De oudsten in de hemel
Het boek de Openbaring kan aan de hand van Op1:19 in drie delen worden verdeeld. ‘Hetgeen gij gezien hebt’ omvat hoofdstuk 1: de verschijning van de Heer aan Johannes;
‘Hetgeen is’ omvat hoofdstuk 3 en 4: de zeven brieven aan de zeven gemeenten;
‘Wat hierna geschieden moet’ omvat hoofdstuk 4 tot het eind.

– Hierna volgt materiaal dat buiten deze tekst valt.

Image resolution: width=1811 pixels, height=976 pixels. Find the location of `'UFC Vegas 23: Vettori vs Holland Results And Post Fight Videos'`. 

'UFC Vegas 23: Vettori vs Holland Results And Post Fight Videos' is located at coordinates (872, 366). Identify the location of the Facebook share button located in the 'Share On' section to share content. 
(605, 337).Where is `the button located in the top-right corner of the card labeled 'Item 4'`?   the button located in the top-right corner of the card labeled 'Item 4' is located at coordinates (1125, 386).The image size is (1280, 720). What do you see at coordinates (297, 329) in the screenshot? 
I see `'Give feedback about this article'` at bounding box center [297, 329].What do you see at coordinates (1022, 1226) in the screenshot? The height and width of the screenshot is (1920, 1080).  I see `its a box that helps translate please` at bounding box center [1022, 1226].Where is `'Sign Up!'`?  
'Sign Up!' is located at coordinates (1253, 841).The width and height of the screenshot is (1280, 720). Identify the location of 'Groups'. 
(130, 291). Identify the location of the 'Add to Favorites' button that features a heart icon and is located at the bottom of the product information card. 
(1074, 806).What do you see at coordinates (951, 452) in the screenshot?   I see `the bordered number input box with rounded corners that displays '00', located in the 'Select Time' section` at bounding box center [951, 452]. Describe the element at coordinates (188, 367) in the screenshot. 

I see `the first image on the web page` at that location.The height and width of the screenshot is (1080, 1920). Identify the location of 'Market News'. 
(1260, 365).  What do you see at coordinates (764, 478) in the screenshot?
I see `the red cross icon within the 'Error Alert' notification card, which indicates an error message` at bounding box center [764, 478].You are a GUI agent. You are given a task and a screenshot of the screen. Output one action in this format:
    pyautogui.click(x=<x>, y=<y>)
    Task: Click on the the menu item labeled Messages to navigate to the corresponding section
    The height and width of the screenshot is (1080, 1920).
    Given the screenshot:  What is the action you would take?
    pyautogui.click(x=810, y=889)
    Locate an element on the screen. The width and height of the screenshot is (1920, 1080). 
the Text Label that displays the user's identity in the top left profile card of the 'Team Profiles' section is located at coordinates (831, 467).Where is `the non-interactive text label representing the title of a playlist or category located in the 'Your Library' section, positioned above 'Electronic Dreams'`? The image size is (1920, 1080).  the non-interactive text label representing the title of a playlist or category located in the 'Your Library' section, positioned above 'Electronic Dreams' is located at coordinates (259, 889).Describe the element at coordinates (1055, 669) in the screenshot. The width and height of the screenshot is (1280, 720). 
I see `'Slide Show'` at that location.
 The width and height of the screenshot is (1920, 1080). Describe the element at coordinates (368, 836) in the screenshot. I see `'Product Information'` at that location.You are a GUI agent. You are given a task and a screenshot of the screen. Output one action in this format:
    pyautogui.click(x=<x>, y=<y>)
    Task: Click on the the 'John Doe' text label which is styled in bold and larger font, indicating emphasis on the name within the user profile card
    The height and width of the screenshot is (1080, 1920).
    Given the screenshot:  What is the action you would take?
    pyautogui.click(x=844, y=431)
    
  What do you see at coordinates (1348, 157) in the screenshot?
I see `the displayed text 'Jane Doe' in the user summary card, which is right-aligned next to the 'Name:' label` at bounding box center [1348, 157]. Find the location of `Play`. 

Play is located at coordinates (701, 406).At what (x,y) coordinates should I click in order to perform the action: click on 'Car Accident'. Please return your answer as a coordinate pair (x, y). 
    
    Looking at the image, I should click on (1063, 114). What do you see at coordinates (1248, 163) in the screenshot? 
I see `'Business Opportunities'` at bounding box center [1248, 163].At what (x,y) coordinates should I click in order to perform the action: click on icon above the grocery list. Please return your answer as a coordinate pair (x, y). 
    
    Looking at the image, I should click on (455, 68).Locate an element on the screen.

Het bestek van dit artikel laat niet toe uitvoerig uit te leggen, dat de zeven brieven een profetische kerkgeschiedenis geven, waarbij vanaf hoofdstuk 4 de na-christelijke periode beschreven wordt. Maar er zijn daarvoor diverse argumenten aan te voeren. Die toekomstige periode omvat o. a. de tijd van de grote verdrukking. In dat derde deel van het boek vinden we inderdaad verheerlijkte gelovigen in de hemel onder het beeld van 24 oudsten. De beschrijving van deze oudsten geeft aan dat het niet om engelen gaat, ook niet om ontslapen gelovigen, maar om verheerlijkte heiligen in de hemel. Aan de eerste konsekwentie wordt dus voldaan.
De afvallige kerk
Aan de tweede konserkwentie wordt ook voldaan want we vinden de afvallige kerk terug in ‘de figuur’ van de hoer, het grote Babylon (zie Op.17,18). Zoals God het ontrouwe godsdienstige getuigenis van Israël met een overspelige, hoererende vrouw vergeleek (zie o.a. Hosea 1 en 2), zo moet de grote hoer ook een afvallig religieus systeem voorstellen.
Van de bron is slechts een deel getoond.